_What you need to do_
Keeping pictures out of the copy, restate each record word for word.

_Stored data_
══════════

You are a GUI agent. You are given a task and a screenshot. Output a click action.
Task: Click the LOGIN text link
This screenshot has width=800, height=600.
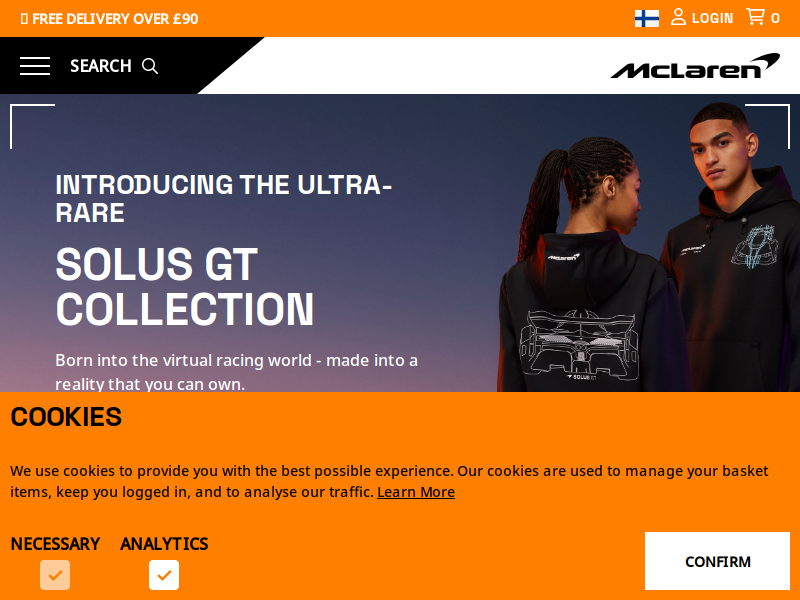[712, 18]
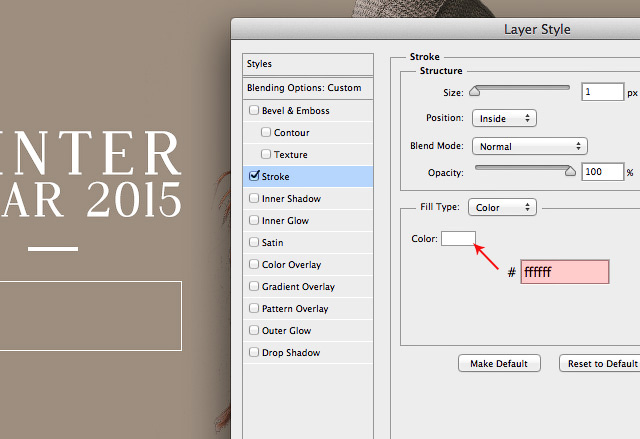Click the Make Default button
The width and height of the screenshot is (640, 439).
pos(499,363)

══════════

_Problem solution_
You are a GUI agent. You are given a task and a screenshot. Output a click action.
Task: Click the LOGIN text link
This screenshot has width=800, height=600.
[712, 18]
Click the Make Default button
The width and height of the screenshot is (640, 439).
pos(499,363)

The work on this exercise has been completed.